What they worked from though was a sense of social, governmental and business ethics that are no longer around. I watched our farm dwindle over the years, watched their health get worse and worse, watch the bills stack higher and higher. When they died, almost everything in their life insurance and estate went to pay the medical bills for my father's failed surgery and my mother's failed cancer treatments and I barely had enough to bury them with. In the end, their beliefs got them nothing but a mountain of debt. I tried to live by those beliefs afterwards, but in thirteen years of attempting to gain myself a future, all I've done is keep abject poverty away by just about an arm's length.
In fact, right now I'm probably the most destitute I've ever been. Just got my first paycheck after 3 months of unemployment (entire thing went to rent it still didn't cover), with no electricity (4 weeks so far, about 6 more to go before I can pay the cost of getting it turned back on), dental and medical issues I certainly cannot afford to take care of and subsisting on about $5 of groceries a week because I need gas in my car to get to work more than I need food in my stomach. (I'm not even going to mention the student loans that gained me nothing but student loans -- many know that story.) The thing is? THIS IS NOT UNIQUE. This is not a unique, rare hard-luck story! This is happening all over the country, to people in every walk of life. It's happening to someone in your city right now.
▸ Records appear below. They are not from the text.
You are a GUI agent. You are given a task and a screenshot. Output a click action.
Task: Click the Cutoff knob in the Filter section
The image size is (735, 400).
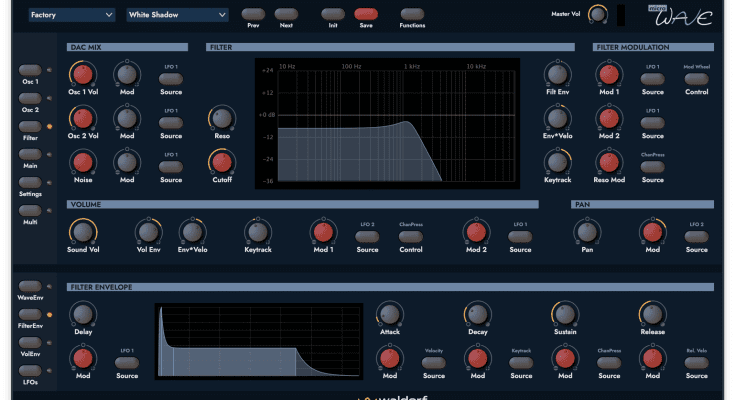(222, 161)
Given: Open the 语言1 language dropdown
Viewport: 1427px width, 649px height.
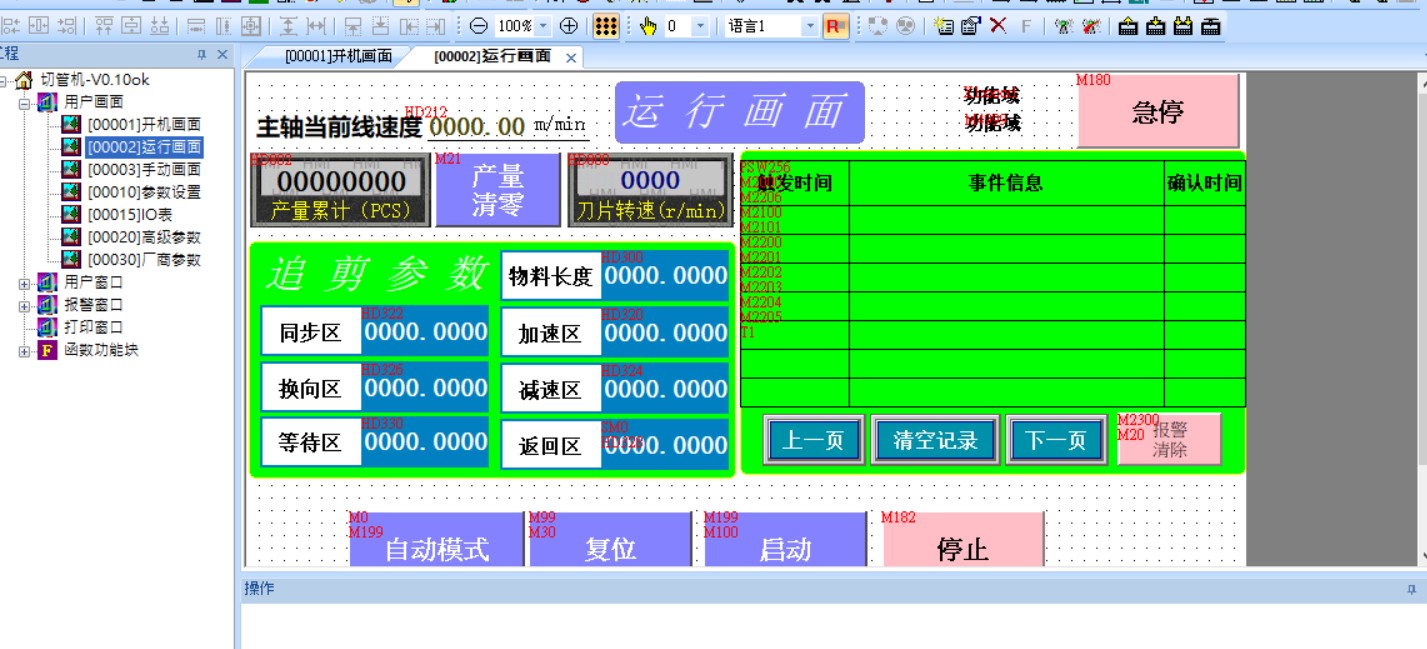Looking at the screenshot, I should coord(810,27).
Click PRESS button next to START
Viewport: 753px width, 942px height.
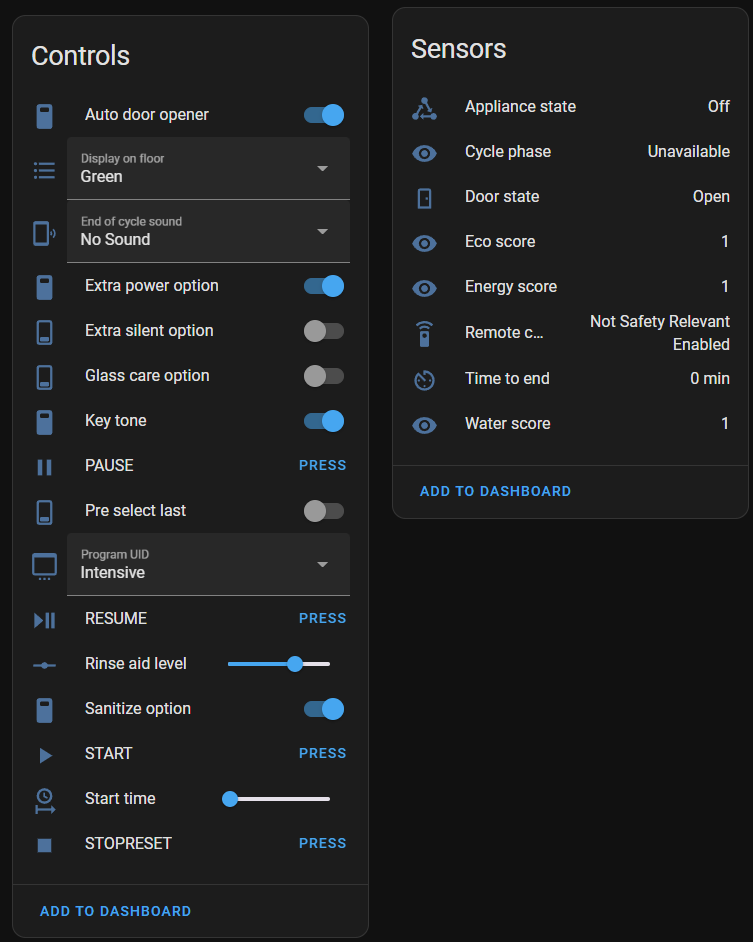pos(323,753)
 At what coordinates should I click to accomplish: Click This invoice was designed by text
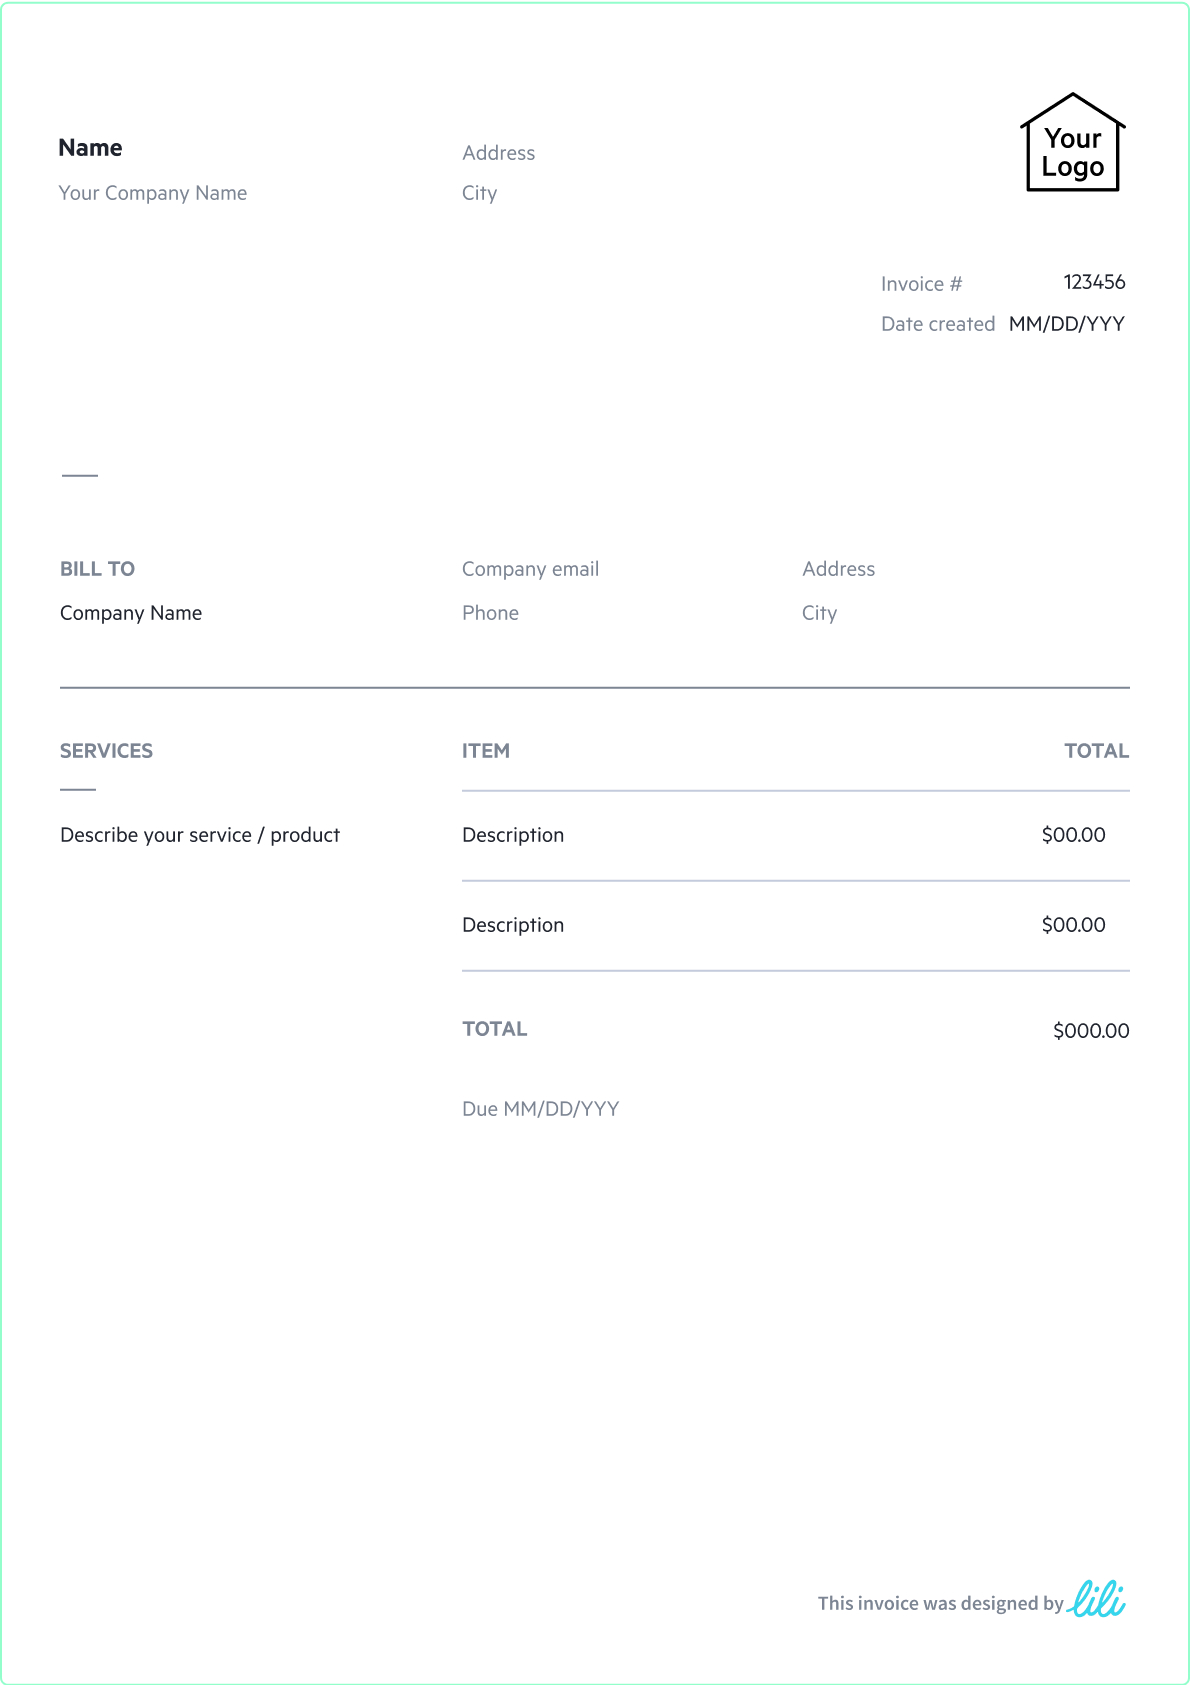pos(940,1603)
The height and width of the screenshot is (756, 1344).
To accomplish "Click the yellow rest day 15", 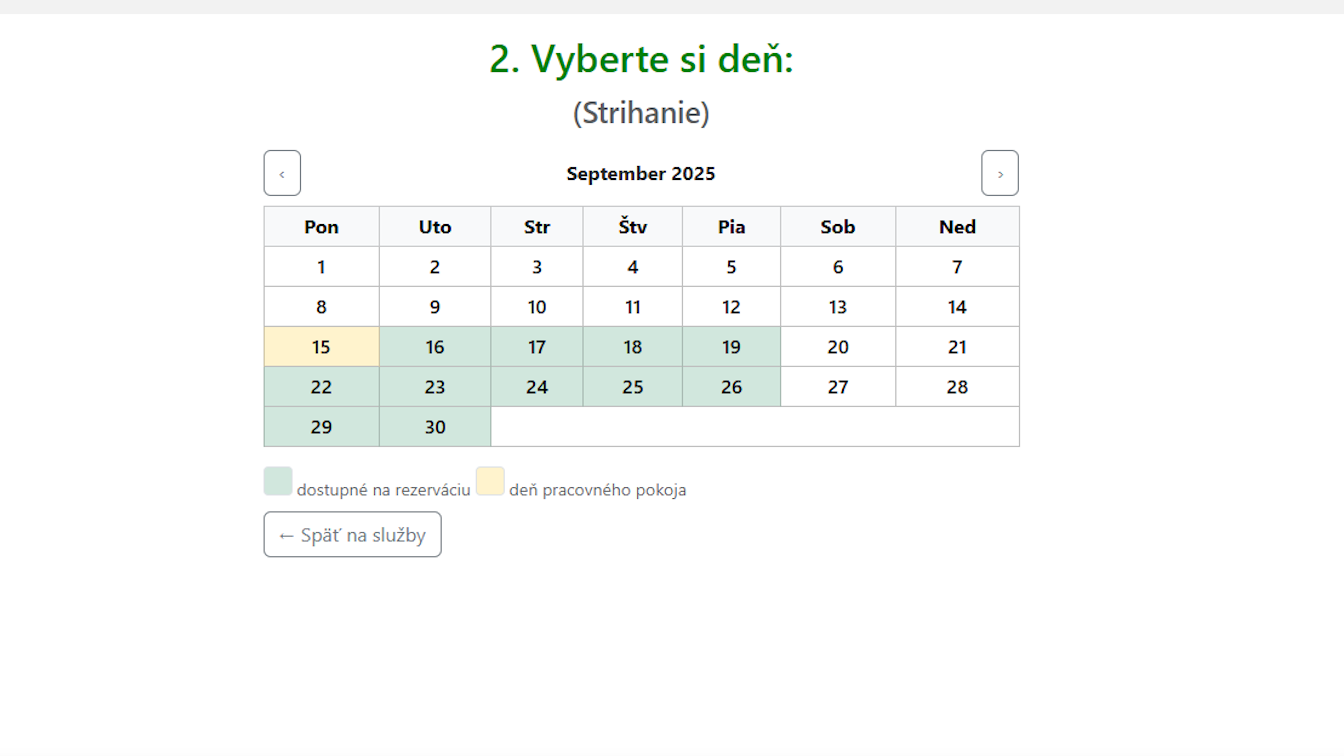I will (x=321, y=347).
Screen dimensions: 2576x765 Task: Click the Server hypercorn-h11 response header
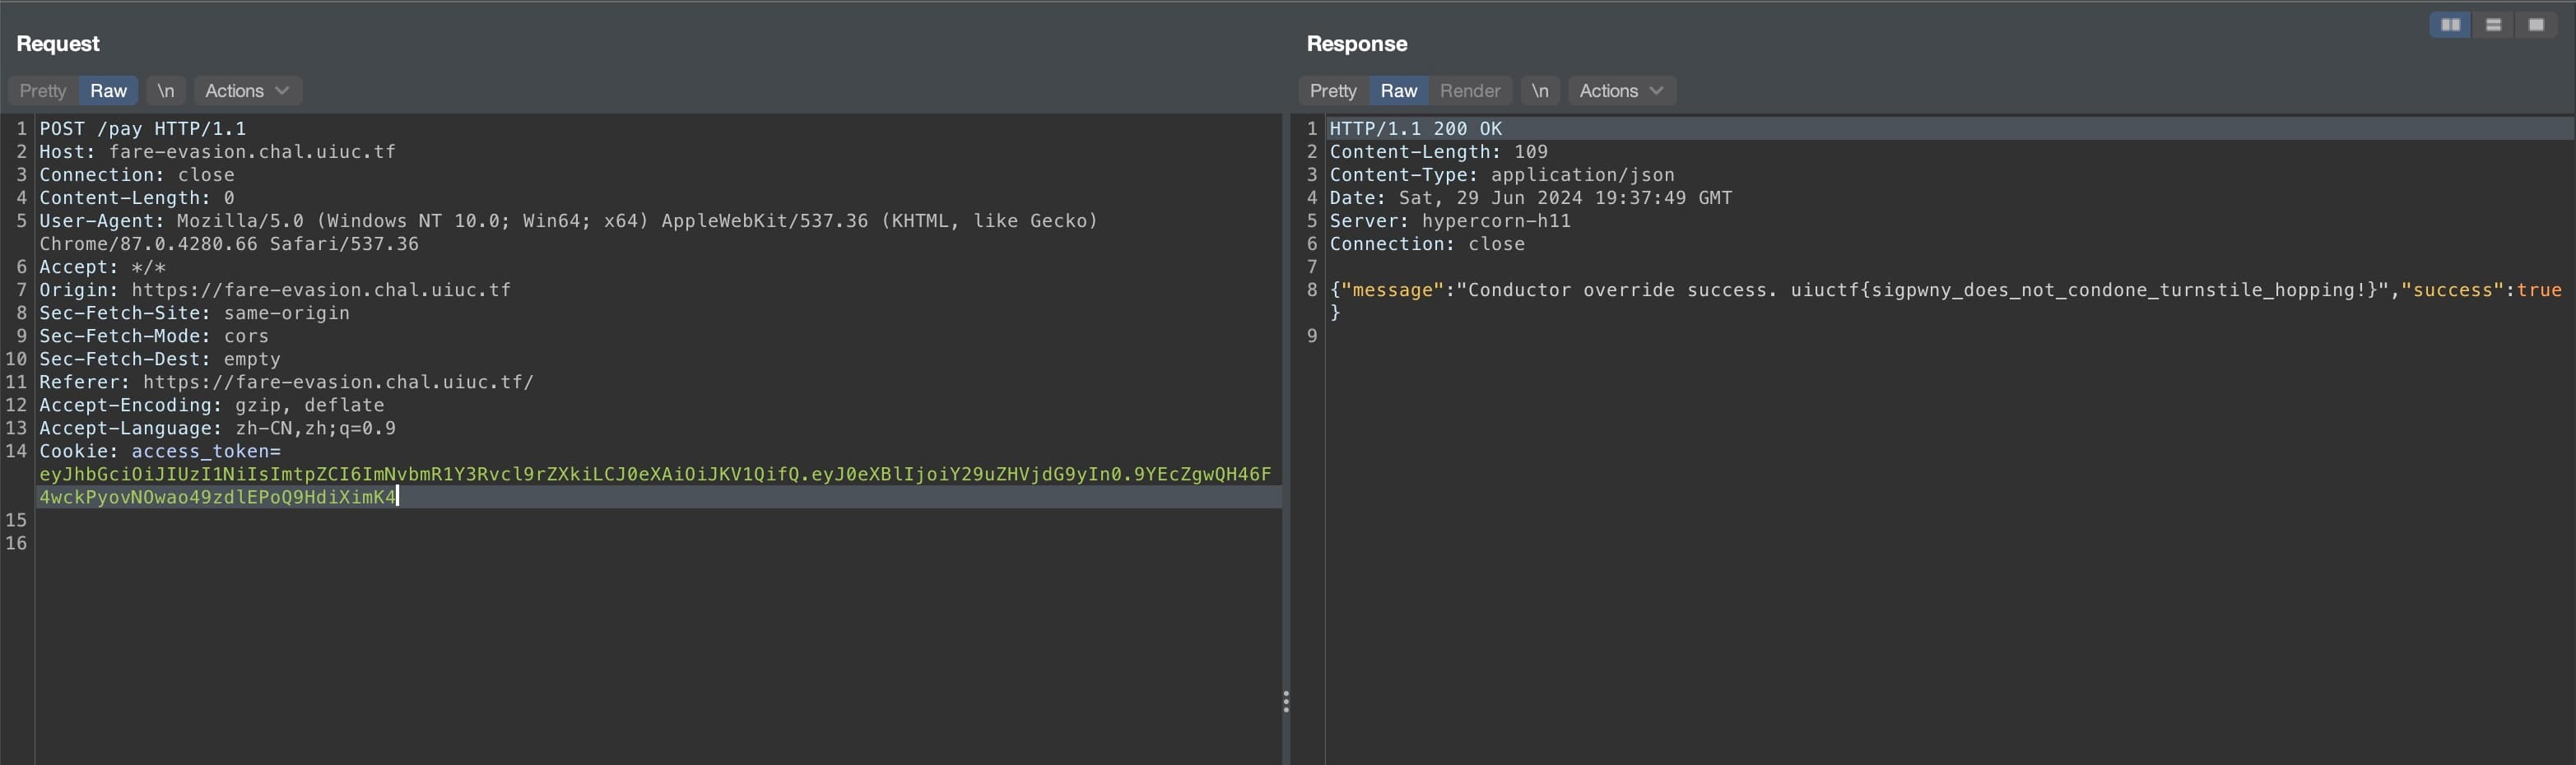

The naysayers would believe I'm this way because I didn't work hard enough. Heh...motherfucker, I have done nothing but work. Sometimes I was lucky enough to save a bit -- and then something happened to take it all away. If you've never ended up losing everything you have saved at least once in your life, you ARE really really lucky in this country.
And you know what, I am STILL a hell of a lot better off than many of my brothers and sisters out there. It's ironic, even -- if I WERE in fact living out of my car, I'd have more money than I do WITH a roof over my head.
Things are not supposed to be this way.
And this country is starting to realize it.